Cosa si chiede:
1/ Nel testo su «Sea Wall», quale attore interpreta il fotografo Alex?
2/ Come prosegue il testo su «Sea Wall» dopo la sua ultima frase? Scrivine il seguito.

Testo:
A Umago, l’annuale manifestazione dedicata al teatro da camera internazionale “Zlatni Lav – Leone d’oro” riserva sempre sorprese, ma raramente intense come quella di venerdì scorso, quando è andato in scena il monologo “Sea Wall” di Simon Stephens, con la regia di Boris Cavazza e interpretato da uno straordinario Francesco Borchi.
L’attore dovrebbe avere (non ci sono dati certi disponibili e non è carino chiedere direttamente) sui 35-39 anni, ne dimostra 20 e ha un curriculum da prepensionamento. Scuola di recitazione, laurea in lettere, film, televisione, più di vent’anni di teatro (molto contemporaneo, ma anche testi classici). Inoltre si è anche cimentato nella regia di un cortometraggio. Ma dove trova il tempo di fare tutto? Specialmente se riesce in tutto così bene come nell’atto unico che ci ha presentato.
Un’interpretazione senza filtri
Francesco, nel ruolo del fotografo Alex, è entrato in scena senza filtri, fermandosi a volte solo a pochi centimetri dal pubblico, catturando spesso, con intensità destabilizzante, gli occhi delle persone in prima fila. Non ci ha presentato solo un personaggio, ma è riuscito a illuminare un’anima pulsante di vita e carica di emozioni in tempestosa contraddizione. Alex ci tiene ad apparire un tipo comune, cerca di convincerci di non guardarlo troppo da vicino perché rimarremmo delusi dalla sua normalità, dalla positività dei suoi sentimenti: una moglie e una figlia che ama visceralmente e un suocero con cui ha trovato un linguaggio comune e una piattaforma emotiva confortante. Allora perché tutte quelle frasi lasciate in sospeso? Perché le sue labbra si serrano improvvisamente, accompagnate da una gestualità tormentata e dolorosa? E soprattutto, perché tanta insistenza sull’esistenza o meno di Dio?

Dati registrati:
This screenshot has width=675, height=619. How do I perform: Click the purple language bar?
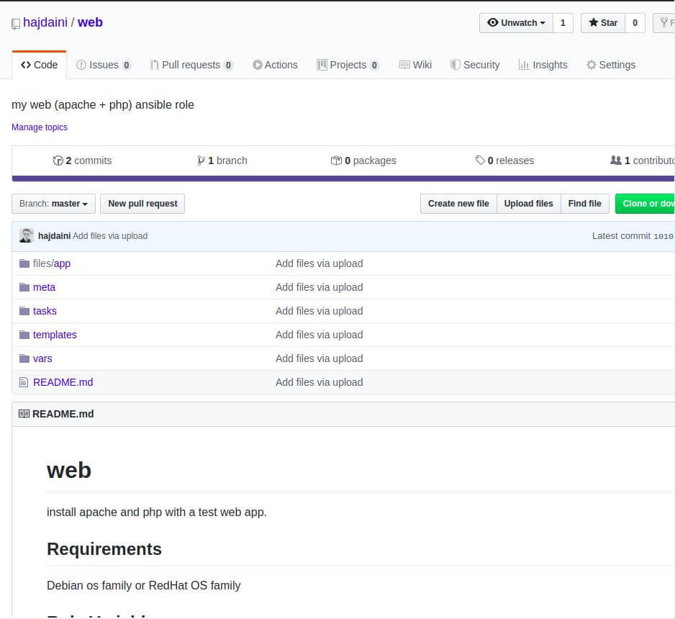pyautogui.click(x=343, y=179)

Risposte:
1/ Francesco Borchi.

2/
La vita segnata da una sciagura
Strato dopo strato il suo animo si rivela e scopriamo che la sua vita è stata brutalmente segnata da una sciagura, da uno di quegli eventi che diventano uno spartiacque tra un prima e un dopo causando una frattura abissale.
Alex anche ci prova a colmare lo squarcio. A diverse riprese raccoglie tutte le sue forze per dare forma ai cocci e creare un tentativo di sentiero della quotidianità da percorrere un passo alla volta in nome del principio che “la vita va avanti” e che bisogna apprezzare quello che si ha. Siccome l’autore del dramma è inglese, si presume che quest’operazione rientri nello spirito della frase “count your blessings” tanto cara allo stoicismo anglosassone. Ma è ovvio che Alex non ce la fa, che la tragedia è detonata troppo profondamente inquinandogli l’anima. Perciò il suo “non detto” è più forte dell’urlo che cerca di trattenere.
Dare vita ad Alex è un compito intenso un tour de force che l’attore Francesco Borchi affronta senza risparmiarsi, anzi, mettendosi in gioco fino al limite estremo delle proprie capacità, trovandosi emotivamente esausto alla fine.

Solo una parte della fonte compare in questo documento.